* [Yang Perlu Dikerjakan]: Lanjutkan berita di bawah tentang harga cabai dan informasi untuk petani, mulai tepat sesudah kalimat terakhirnya.

== Cuplikan Bacaan

TEMPO.CO, Jakarta - Harga cabai seringkali jatuh, terutama pada saat panen raya karena petani kurang sekali mendapatkan informasi prakiraan harga dan cuaca yang akurat.
Glenn Pardede, Managing Director PT East West Seed Indonesia (Ewindo), mengungkapkan untuk membantu petani cabai perlu adanya pemanfaatan sistem teknologi informasi yang memungkinkan petani untuk mengakses informasi mengenai prediksi harga, kondisi tanah, dan perkiraan cuaca secara akurat dan mudah.
"Harapannya melalui aplikasi itu petani dapat mengatur masa tanam dan panen cabai agar tidak dipermainkan pasar dan menderita kerugian," ujarnya, Senin (14 Maret 2016).
Menurutnya, dengan informasi tersebut petani setidaknya bisa mengatur panen atau dapat juga diselingi dengan tanaman lain agar tidak terjadi serentak.

====
== Informasi

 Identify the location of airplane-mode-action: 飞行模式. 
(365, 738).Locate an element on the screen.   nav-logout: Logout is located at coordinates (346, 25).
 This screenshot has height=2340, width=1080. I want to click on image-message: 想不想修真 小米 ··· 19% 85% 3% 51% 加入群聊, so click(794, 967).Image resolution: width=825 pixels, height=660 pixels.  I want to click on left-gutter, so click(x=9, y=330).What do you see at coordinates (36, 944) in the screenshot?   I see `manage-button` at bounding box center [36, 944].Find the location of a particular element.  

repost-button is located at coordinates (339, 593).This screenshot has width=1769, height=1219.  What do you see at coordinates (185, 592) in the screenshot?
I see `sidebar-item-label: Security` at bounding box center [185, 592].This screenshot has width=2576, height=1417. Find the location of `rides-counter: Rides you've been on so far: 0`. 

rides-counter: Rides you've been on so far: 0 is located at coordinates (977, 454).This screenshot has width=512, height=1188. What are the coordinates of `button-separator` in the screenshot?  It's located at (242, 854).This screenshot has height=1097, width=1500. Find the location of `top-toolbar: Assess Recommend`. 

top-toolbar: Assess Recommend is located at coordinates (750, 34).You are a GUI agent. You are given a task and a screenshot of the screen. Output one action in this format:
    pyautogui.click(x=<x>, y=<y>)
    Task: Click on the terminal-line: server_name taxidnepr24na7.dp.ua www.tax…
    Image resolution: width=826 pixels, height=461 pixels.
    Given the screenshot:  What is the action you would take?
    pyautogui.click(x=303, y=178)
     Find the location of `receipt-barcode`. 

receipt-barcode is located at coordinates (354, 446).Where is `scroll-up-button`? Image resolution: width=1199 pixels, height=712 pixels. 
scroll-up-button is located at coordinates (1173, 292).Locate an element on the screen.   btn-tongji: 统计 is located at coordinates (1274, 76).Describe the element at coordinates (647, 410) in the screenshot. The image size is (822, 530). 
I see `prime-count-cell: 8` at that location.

====

* [Jawaban Tertulis]:
Petani, kata Glenn, bisa menyelingi dengan tanaman sayur di luar cabai, seperti ketimun, tomat, dan tanaman hortikultura, sehingga tetap mendapatkan penghasilan. Sebaliknya, harga cabai tetap terkendali.
Dia menjelaskan, produksi cabai nasional belum merata sepanjang tahun. Pada bulan-bulan tertentu produksi cabai berada di bawah kebutuhan per bulan, misalnya bulan Juli. Hal itu terjadi ketika tanaman cabai kekurangan air.
Terkait dengan komoditas cabai, sambungnya, Kamar Dagang dan Industri Indonesia (Kadin) menggelar Focus Group Discussion untuk menyusun roadmap pada Kamis (10 Maret 2016).
"Kegiatan itu untuk mendengar sejumlah persoalan agar nantinya dapat dibuat rekomendasi untuk diajukan sebagai suatu kebijakan," jelas Glenn.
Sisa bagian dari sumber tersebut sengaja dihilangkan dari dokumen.